La première est d’ordre technique : cet indicateur comptabilise, parmi la cohorte des élèves de seconde dont le suivi sert de base à son élaboration, les élèves qui relèvent du dispositif « sportifs de haut niveau ». Il s’agit de jeunes gens qui mènent de front leur parcours scolaire et une carrière de compétiteurs de haut niveau : ils y réussissent très bien, et leurs résultats au baccalauréat sont supérieurs à la moyenne nationale. Pour permettre la réussite de ce double projet, leur scolarité de la seconde au bac est organisée sur quatre ans et non pas sur trois : aucun d’entre eux ne présente donc le bac au bout de trois ans, ce que l’indicateur de valeur ajoutée considère comme un échec. Sachant qu’ils représentent, selon les années, de 6 à 8 % de la cohorte, on constate un impact non négligeable sur le classement du lycée.

 

La seconde explication, en revanche, a amené les équipes de l’établissement à conduire une réflexion. La culture de l’excellence rencontre ici ses limites, puisqu’on observe que, si les élèves entrant à Bellevue avec un niveau satisfaisant et des habitudes de travail conformes aux attentes réussissent très bien, il n’en va pas de même pour ceux dont les familles ont déjà été alertées par les enseignants du collège pour le manque d’investissement ou le niveau de connaissances trop faible de leurs enfants.
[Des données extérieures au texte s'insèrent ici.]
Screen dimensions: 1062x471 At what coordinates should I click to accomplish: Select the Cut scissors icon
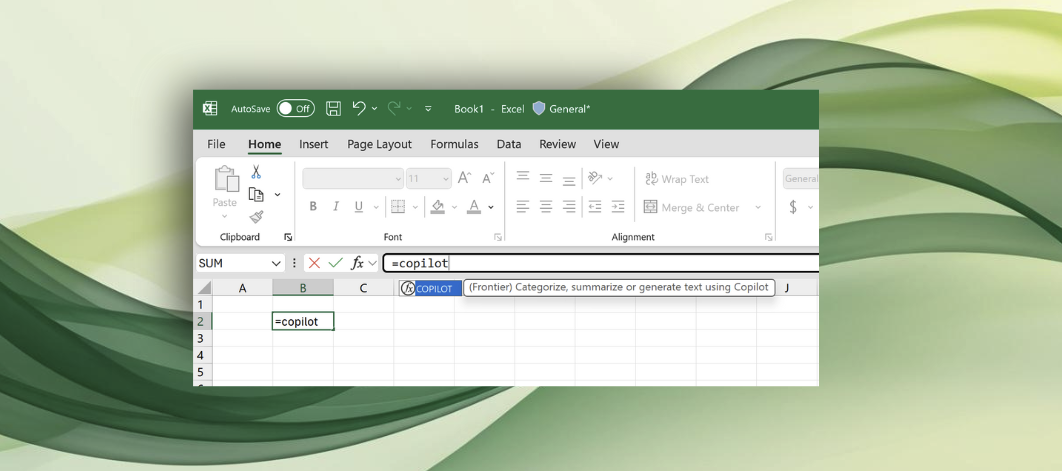pos(256,172)
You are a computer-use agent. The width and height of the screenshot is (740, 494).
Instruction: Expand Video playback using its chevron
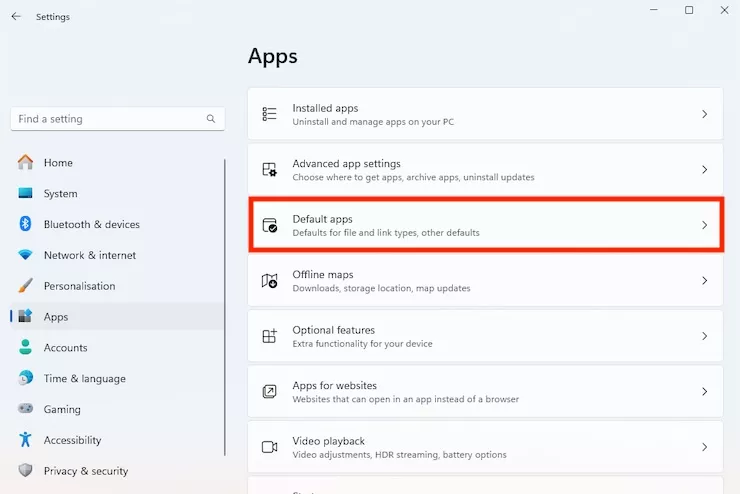(704, 447)
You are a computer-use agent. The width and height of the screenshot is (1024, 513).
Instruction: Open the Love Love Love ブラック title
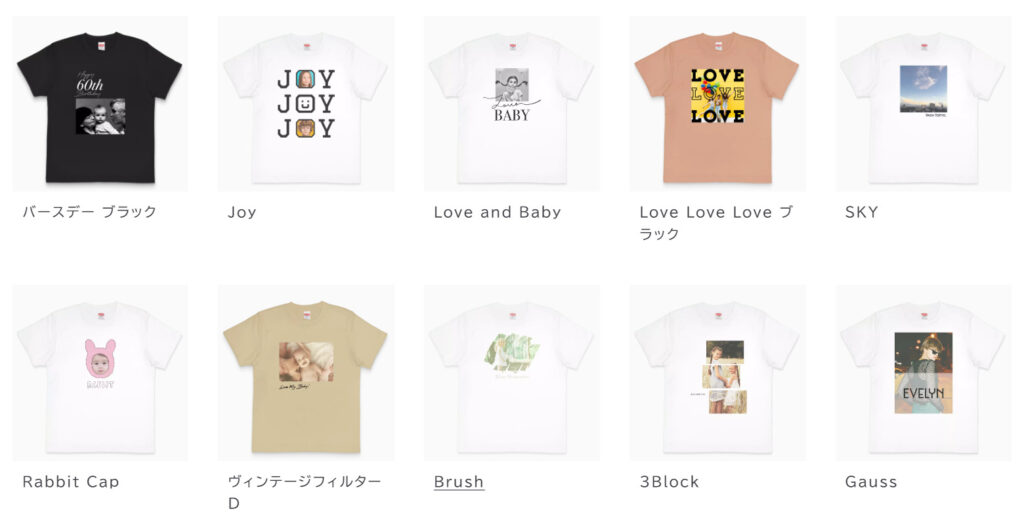point(716,223)
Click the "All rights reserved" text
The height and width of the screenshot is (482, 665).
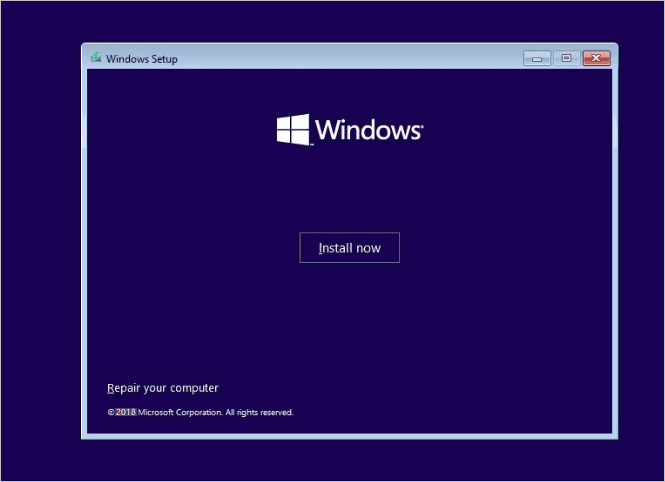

Un effort particulier doit être fait pour mieux accompagner ces élèves, qui se révèlent être en difficultés dès les premières semaines de la classe de seconde : c’est ici que se situe la marge de progression de l’établissement. Pour ce faire, au-delà de la stratégie de rigueur et de stimulation mise en place au lycée ces dernières années : meilleur contrôle des absences et des retards par la vie scolaire, intensification de la mise en place de devoirs communs, les équipes s’investissent maintenant avec conviction dans la mise en place du tutorat.

 

L’objectif du lycée est donc que sa tradition d’excellence au bénéfice des bons élèves soit complétée par une stratégie d’accompagnement des élèves plus faibles.